In the old versions of my blog, I put all the contents in the source. Every time I wrote new posts, I had to commit and deploy again. In this way, I avoided the backend, but it also lowered my motivation to write blogs, because I had to commit and deploy for every new post.
Fortunately, headless CMS solves this problem perfectly. I decided to use headless CMS for this refactoring, for I consider it would be the best solution in this scenario. Also, I figured that having experience using headless CMS would be a good thing.

Choices

This is the first time I use headless CMS. I did some research to discover the best service that fits my requirements, which are:
  • cheap: if my blog has more traffic in the future, maybe I'll increase the budget for the CMS, but right now, I'm not going to invest too much
  • easy to use: I want it as easy as possible for me to write and publish blog posts
  • easy to dev: for a paid solution, I want it to take as little time as possible to implement
Contentful ends up becoming my choice among several candidates.

Implementation

Contentful provides many APIs, but the two APIs of entry and entry collection are enough for my usage. It also provides API test tools with token input, so the API part is comprehensive and easy to use.
The biggest problem I faced during implementation was the type of API data. I looked for @types, but there was no well-maintained type package. I ended up writing the type by myself, checking the dev tool.

Usage

I like the content model and content pattern a lot. The content model is easy to learn and modify.
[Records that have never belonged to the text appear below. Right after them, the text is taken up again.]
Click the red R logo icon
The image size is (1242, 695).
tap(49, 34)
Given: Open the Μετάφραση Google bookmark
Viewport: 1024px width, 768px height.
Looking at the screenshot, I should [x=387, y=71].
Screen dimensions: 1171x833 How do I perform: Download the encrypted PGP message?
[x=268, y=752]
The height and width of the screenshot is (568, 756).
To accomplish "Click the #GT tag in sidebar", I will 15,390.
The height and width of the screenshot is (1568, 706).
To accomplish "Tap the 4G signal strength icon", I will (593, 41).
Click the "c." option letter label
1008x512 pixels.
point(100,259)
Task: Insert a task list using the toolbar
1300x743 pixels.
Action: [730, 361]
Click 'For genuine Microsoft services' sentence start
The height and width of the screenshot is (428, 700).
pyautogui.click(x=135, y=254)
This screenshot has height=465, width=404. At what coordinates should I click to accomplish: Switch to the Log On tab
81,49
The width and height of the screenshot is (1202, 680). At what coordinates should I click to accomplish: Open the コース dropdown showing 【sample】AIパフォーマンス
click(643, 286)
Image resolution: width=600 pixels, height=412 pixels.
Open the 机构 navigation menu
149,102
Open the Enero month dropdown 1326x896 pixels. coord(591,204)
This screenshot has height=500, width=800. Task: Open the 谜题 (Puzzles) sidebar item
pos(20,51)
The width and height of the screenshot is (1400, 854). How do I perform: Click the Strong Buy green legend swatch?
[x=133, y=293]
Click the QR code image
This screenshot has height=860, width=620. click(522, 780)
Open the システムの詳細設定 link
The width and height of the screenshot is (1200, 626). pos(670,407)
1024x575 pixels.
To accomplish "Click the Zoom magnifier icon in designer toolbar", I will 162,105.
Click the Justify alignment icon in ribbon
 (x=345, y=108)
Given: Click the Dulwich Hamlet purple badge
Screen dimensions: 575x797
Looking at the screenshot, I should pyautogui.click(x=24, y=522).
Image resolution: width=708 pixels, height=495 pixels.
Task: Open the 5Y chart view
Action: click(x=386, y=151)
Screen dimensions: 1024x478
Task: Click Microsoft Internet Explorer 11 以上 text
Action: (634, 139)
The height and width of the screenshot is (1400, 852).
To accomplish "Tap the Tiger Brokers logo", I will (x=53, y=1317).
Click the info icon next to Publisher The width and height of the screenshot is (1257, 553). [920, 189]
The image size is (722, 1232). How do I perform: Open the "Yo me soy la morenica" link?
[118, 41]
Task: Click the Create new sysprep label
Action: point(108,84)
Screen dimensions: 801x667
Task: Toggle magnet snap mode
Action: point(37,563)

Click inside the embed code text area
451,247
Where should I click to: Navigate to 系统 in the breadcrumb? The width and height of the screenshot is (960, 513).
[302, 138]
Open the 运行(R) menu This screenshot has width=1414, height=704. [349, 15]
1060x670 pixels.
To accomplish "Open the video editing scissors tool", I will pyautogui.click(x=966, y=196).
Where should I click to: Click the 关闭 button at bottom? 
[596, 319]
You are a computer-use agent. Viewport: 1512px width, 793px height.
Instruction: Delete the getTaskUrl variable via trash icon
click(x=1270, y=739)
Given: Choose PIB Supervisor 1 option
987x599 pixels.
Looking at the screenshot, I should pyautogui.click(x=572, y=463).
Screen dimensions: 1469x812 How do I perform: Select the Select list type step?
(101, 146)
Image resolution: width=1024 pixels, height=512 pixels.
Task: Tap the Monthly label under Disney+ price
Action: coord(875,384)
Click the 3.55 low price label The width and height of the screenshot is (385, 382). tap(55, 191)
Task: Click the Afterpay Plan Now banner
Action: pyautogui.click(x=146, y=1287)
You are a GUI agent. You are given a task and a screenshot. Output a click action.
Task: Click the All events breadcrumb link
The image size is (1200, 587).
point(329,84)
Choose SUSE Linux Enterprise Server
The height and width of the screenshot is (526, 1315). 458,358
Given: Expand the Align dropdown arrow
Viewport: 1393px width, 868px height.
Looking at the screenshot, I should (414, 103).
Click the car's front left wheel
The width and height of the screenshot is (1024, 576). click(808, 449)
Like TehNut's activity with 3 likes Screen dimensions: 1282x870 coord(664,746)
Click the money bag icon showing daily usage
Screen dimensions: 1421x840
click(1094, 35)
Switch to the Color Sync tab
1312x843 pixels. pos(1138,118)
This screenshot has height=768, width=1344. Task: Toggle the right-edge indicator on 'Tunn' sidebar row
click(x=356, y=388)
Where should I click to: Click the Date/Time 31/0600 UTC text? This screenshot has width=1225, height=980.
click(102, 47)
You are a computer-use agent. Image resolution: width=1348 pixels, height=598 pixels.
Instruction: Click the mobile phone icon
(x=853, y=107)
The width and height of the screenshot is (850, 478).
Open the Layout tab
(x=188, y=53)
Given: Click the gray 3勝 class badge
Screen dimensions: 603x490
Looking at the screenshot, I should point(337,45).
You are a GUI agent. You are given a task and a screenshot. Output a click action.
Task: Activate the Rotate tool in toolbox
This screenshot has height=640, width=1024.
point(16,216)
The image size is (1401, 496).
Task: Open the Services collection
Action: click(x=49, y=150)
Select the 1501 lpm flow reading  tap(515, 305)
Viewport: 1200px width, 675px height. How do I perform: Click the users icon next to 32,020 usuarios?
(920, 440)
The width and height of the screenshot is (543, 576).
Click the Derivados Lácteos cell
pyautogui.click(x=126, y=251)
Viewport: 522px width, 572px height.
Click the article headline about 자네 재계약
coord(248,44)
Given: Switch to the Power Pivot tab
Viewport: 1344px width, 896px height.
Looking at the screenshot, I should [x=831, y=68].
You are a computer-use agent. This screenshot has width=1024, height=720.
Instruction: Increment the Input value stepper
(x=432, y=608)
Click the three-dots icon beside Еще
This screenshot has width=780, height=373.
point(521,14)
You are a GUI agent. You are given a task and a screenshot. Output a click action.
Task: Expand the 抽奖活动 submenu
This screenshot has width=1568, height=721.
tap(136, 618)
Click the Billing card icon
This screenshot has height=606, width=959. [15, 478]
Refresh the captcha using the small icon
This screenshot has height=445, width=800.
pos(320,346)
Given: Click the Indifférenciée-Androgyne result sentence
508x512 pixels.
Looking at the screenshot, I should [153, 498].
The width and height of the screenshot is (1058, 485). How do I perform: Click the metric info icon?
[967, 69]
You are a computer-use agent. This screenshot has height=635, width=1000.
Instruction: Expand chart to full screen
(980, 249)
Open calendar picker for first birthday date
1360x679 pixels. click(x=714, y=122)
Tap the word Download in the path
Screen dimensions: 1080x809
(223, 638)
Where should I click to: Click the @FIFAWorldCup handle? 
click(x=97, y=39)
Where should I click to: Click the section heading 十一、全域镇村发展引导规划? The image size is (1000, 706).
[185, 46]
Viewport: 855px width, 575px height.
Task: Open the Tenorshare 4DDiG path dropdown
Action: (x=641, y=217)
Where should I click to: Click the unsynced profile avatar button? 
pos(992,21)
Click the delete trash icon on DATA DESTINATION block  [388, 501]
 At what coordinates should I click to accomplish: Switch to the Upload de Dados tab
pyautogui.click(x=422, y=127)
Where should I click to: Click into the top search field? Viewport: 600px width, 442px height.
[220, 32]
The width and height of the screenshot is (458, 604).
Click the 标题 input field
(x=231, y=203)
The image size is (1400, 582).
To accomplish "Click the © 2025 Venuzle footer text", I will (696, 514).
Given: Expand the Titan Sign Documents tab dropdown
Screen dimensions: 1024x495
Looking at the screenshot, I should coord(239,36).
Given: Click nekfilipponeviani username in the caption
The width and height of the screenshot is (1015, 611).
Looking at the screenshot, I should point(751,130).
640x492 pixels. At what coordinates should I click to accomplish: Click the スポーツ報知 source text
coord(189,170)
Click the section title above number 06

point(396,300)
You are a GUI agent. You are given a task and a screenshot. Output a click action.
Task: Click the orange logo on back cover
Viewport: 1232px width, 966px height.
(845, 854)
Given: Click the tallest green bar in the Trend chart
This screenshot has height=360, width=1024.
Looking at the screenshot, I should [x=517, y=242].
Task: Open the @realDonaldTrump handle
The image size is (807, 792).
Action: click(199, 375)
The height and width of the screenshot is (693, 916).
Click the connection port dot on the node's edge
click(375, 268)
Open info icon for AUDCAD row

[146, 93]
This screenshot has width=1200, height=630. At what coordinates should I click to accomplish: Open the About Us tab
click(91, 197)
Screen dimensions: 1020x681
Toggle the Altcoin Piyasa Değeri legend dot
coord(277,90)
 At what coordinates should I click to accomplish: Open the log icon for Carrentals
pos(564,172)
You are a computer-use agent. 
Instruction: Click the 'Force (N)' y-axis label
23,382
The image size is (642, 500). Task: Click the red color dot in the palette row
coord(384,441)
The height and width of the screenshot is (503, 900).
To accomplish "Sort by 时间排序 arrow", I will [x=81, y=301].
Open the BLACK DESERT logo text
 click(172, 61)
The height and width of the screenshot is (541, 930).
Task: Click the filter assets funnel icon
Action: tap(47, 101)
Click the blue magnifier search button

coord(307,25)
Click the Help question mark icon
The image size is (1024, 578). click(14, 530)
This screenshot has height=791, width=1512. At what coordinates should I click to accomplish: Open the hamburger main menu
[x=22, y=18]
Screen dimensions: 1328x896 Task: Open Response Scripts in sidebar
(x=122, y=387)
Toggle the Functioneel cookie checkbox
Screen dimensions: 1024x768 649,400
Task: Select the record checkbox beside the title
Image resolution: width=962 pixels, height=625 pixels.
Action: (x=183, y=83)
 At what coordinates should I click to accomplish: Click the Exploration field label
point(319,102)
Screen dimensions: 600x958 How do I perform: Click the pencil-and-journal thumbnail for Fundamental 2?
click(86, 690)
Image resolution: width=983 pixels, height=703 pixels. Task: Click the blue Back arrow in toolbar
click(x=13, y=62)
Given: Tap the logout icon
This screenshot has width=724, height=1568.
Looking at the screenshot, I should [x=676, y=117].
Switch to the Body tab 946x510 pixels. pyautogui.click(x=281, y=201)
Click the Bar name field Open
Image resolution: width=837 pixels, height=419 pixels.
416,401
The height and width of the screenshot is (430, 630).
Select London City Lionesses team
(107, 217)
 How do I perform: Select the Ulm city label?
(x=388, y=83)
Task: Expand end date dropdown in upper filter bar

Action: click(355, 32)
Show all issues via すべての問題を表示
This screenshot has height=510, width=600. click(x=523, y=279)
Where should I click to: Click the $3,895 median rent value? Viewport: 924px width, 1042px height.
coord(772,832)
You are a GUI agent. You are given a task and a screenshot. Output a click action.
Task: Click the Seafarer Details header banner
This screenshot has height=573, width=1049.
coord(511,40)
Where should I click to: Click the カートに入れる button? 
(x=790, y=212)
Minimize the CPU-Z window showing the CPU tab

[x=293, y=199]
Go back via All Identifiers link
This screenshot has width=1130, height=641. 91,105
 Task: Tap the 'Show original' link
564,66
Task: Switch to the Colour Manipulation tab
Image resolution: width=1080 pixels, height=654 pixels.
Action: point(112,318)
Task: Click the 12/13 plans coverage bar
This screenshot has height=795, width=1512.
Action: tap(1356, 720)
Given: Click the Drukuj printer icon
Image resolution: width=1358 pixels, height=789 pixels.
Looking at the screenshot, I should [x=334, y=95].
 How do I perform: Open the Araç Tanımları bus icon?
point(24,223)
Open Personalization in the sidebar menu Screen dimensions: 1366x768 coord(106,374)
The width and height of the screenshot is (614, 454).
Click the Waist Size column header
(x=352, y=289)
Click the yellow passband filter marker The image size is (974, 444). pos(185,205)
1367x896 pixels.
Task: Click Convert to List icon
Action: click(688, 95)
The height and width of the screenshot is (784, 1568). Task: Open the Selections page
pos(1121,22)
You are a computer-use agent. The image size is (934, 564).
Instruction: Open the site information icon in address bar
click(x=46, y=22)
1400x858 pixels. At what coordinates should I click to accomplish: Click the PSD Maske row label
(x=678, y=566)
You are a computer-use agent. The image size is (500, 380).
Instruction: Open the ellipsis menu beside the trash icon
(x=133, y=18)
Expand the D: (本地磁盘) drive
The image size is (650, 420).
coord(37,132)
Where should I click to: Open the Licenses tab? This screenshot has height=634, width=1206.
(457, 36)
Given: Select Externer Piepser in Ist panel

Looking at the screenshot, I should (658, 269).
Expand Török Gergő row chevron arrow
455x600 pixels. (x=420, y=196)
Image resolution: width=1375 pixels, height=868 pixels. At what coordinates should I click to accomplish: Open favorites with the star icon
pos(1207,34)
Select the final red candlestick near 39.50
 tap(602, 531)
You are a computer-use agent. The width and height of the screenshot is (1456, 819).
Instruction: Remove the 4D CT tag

So easy that I was not stuck when designing the content model at all, then found myself having to edit it after because I didn't think carefully enough.
I've published several posts since then, and I'm pretty happy so far. Usually, I have my article finished in notion, and I only need to set the metadata manually, copy-paste the article, and the post is published. The data updates immediately; it's the best part of my Contentful experience so far.

Future

There is one concern over Contentful: the price. I have not met the limit of free usage yet, and I don't think I would meet it soon, but even the cheapest plan hardly surpasses my budget. If that day comes, I will be very likely migrating to other services.
One of the potential alternatives I'm interested in is the notion API. I write all of my posts on notion, and I enjoy using it a lot. If the notion API is capable of being the headless CMS, I would consider it very seriously.